(Pixel coordinate grounding data)
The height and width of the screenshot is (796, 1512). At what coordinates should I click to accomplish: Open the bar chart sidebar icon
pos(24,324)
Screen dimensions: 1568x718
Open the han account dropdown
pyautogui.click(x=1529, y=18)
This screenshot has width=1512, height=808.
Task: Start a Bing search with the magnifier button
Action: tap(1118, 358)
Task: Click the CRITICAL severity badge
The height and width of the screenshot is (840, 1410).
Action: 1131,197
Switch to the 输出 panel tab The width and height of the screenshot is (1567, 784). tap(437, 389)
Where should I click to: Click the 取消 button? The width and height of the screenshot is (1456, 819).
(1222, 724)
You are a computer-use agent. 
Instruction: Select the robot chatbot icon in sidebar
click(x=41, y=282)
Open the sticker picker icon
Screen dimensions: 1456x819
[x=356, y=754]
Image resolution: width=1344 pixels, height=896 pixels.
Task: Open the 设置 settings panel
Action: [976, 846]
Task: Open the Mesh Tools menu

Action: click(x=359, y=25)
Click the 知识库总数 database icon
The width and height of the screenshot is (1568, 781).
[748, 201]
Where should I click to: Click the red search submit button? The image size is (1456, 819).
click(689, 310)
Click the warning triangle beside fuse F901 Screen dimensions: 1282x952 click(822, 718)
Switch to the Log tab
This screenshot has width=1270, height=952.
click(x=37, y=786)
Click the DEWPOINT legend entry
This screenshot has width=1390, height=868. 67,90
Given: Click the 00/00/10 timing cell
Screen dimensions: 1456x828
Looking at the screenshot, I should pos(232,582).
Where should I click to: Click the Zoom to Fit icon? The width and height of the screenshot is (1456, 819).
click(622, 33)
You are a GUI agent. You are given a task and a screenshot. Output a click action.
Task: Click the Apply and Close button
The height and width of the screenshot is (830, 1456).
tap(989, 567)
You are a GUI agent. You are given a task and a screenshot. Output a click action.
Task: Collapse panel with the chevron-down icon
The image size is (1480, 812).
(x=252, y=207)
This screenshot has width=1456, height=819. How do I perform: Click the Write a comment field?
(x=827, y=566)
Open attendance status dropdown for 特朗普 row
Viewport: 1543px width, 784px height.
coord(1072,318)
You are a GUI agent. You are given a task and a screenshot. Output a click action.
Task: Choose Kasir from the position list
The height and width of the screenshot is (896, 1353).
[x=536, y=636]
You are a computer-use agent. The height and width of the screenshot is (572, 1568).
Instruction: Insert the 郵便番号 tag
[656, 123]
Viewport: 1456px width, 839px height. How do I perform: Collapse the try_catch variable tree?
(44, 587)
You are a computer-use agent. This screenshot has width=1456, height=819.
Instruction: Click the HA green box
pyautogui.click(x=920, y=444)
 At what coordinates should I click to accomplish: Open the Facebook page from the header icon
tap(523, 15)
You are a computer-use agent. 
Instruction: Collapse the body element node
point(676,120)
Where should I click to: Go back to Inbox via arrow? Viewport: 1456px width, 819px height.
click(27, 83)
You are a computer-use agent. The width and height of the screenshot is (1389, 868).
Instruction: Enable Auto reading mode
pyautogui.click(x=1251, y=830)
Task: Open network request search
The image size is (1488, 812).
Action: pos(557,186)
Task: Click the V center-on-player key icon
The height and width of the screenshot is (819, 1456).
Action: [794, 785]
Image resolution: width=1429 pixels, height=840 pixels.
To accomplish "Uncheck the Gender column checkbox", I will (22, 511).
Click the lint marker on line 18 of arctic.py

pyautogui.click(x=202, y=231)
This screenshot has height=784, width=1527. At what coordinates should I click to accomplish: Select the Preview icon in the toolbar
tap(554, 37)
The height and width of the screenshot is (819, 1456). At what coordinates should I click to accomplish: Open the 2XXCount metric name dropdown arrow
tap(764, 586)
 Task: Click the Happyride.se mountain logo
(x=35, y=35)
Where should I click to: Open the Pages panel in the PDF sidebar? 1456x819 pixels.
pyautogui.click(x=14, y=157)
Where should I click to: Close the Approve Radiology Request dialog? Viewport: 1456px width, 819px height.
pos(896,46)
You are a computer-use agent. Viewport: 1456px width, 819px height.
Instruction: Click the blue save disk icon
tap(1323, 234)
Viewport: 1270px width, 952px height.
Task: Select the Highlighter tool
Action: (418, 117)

> **Directions**:
Reproduce the full set of entries above exactly, without dropping a line.

> **Exercise response**:
The height and width of the screenshot is (796, 1512). At what coordinates should I click to accomplish: Open the bar chart sidebar icon
pos(24,324)
Screen dimensions: 1568x718
Open the han account dropdown
pyautogui.click(x=1529, y=18)
This screenshot has width=1512, height=808.
Task: Start a Bing search with the magnifier button
Action: tap(1118, 358)
Task: Click the CRITICAL severity badge
The height and width of the screenshot is (840, 1410).
Action: 1131,197
Switch to the 输出 panel tab The width and height of the screenshot is (1567, 784). tap(437, 389)
Where should I click to: Click the 取消 button? The width and height of the screenshot is (1456, 819).
(1222, 724)
You are a computer-use agent. 
Instruction: Select the robot chatbot icon in sidebar
click(x=41, y=282)
Open the sticker picker icon
Screen dimensions: 1456x819
[x=356, y=754]
Image resolution: width=1344 pixels, height=896 pixels.
Task: Open the 设置 settings panel
Action: [976, 846]
Task: Open the Mesh Tools menu

Action: click(x=359, y=25)
Click the 知识库总数 database icon
The width and height of the screenshot is (1568, 781).
[748, 201]
Where should I click to: Click the red search submit button? The image size is (1456, 819).
click(689, 310)
Click the warning triangle beside fuse F901 Screen dimensions: 1282x952 click(822, 718)
Switch to the Log tab
This screenshot has width=1270, height=952.
click(x=37, y=786)
Click the DEWPOINT legend entry
This screenshot has width=1390, height=868. 67,90
Given: Click the 00/00/10 timing cell
Screen dimensions: 1456x828
Looking at the screenshot, I should pos(232,582).
Where should I click to: Click the Zoom to Fit icon? The width and height of the screenshot is (1456, 819).
click(622, 33)
You are a GUI agent. You are given a task and a screenshot. Output a click action.
Task: Click the Apply and Close button
The height and width of the screenshot is (830, 1456).
tap(989, 567)
You are a GUI agent. You are given a task and a screenshot. Output a click action.
Task: Collapse panel with the chevron-down icon
The image size is (1480, 812).
(x=252, y=207)
This screenshot has width=1456, height=819. How do I perform: Click the Write a comment field?
(x=827, y=566)
Open attendance status dropdown for 特朗普 row
Viewport: 1543px width, 784px height.
coord(1072,318)
You are a GUI agent. You are given a task and a screenshot. Output a click action.
Task: Choose Kasir from the position list
The height and width of the screenshot is (896, 1353).
[x=536, y=636]
You are a computer-use agent. The height and width of the screenshot is (572, 1568).
Instruction: Insert the 郵便番号 tag
[656, 123]
Viewport: 1456px width, 839px height. How do I perform: Collapse the try_catch variable tree?
(44, 587)
You are a computer-use agent. This screenshot has width=1456, height=819.
Instruction: Click the HA green box
pyautogui.click(x=920, y=444)
 At what coordinates should I click to accomplish: Open the Facebook page from the header icon
tap(523, 15)
You are a computer-use agent. 
Instruction: Collapse the body element node
point(676,120)
Where should I click to: Go back to Inbox via arrow? Viewport: 1456px width, 819px height.
click(27, 83)
You are a computer-use agent. The width and height of the screenshot is (1389, 868).
Instruction: Enable Auto reading mode
pyautogui.click(x=1251, y=830)
Task: Open network request search
The image size is (1488, 812).
Action: pos(557,186)
Task: Click the V center-on-player key icon
The height and width of the screenshot is (819, 1456).
Action: [794, 785]
Image resolution: width=1429 pixels, height=840 pixels.
To accomplish "Uncheck the Gender column checkbox", I will (22, 511).
Click the lint marker on line 18 of arctic.py

pyautogui.click(x=202, y=231)
This screenshot has height=784, width=1527. At what coordinates should I click to accomplish: Select the Preview icon in the toolbar
tap(554, 37)
The height and width of the screenshot is (819, 1456). At what coordinates should I click to accomplish: Open the 2XXCount metric name dropdown arrow
tap(764, 586)
 Task: Click the Happyride.se mountain logo
(x=35, y=35)
Where should I click to: Open the Pages panel in the PDF sidebar? 1456x819 pixels.
pyautogui.click(x=14, y=157)
Where should I click to: Close the Approve Radiology Request dialog? Viewport: 1456px width, 819px height.
pos(896,46)
You are a computer-use agent. Viewport: 1456px width, 819px height.
Instruction: Click the blue save disk icon
tap(1323, 234)
Viewport: 1270px width, 952px height.
Task: Select the Highlighter tool
Action: (418, 117)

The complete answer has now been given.